One of the first things that will happen is websites such as this will be disabled, as well as operation of social media and that 80% of the mass media that Trump has described as the enemy of the people. Based on a pretense of an imminent cyber attack from a foreign entity, the President on his sole discretion can activate a wide array of existing laws authorizing him to “protect” the American people.
What the President can do if he declares a state of emergency is the title of the article in The Atlantic that starts with:
It would be nice to think that America is protected from the worst excesses of Trump’s impulses by its democratic laws and institutions. After all, Trump can do only so much without bumping up against the limits set by the Constitution and Congress and enforced by the courts. Those who see Trump as a threat to democracy comfort themselves with the belief that these limits will hold him in check.
But will they? Unknown to most Americans, a parallel legal regime allows the president to sidestep many of the constraints that normally apply. The moment the president declares a “national emergency”—a decision that is entirely within his discretion—more than 100 special provisions become available to him. While many of these tee up reasonable responses to genuine emergencies, some appear dangerously suited to a leader bent on amassing or retaining power.
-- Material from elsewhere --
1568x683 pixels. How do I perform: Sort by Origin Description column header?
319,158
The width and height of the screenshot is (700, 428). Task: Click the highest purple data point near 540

For instance, the president can, with the flick of his pen, activate laws allowing him to shut down many kinds of electronic communications inside the United States or freeze Americans’ bank accounts. Other powers are available even without a declaration of emergency, including laws that allow the president to deploy troops inside the country to subdue domestic unrest.
Those who feel that avoidance of the danger described in the article will come from winning elections are probably wrong. It may have worked if Trump had never won in the first place, but given he now controls the levers of emergency authority, the emergency being that he would be removed from office, he has access to every tool designed to defeat an enemy of the American People -- those whom he has defined as such. That’s us!
The article cited above in the Atlantic seems to have been taken, in some cases almost verbatim, from this compendium of national emergencies laws at this website of the Brennan Justice Center. The Editors of Atlantic made a decision that this is a serious enough danger that vulnerability of our democracy must be put out in the public domain, with the legitimacy of their pre-civil war provenance that weathered the breaches of the constitution under Lincoln.
The article doesn’t describe how the greatest danger is the next four weeks, during the period with the Disney like name of “lame duck” session. As we see happening in Wisconsin, it is a period when a regime that has been refuted by the electorate retains the power to vitiate the incoming officials and principles that had been won by the democratic process.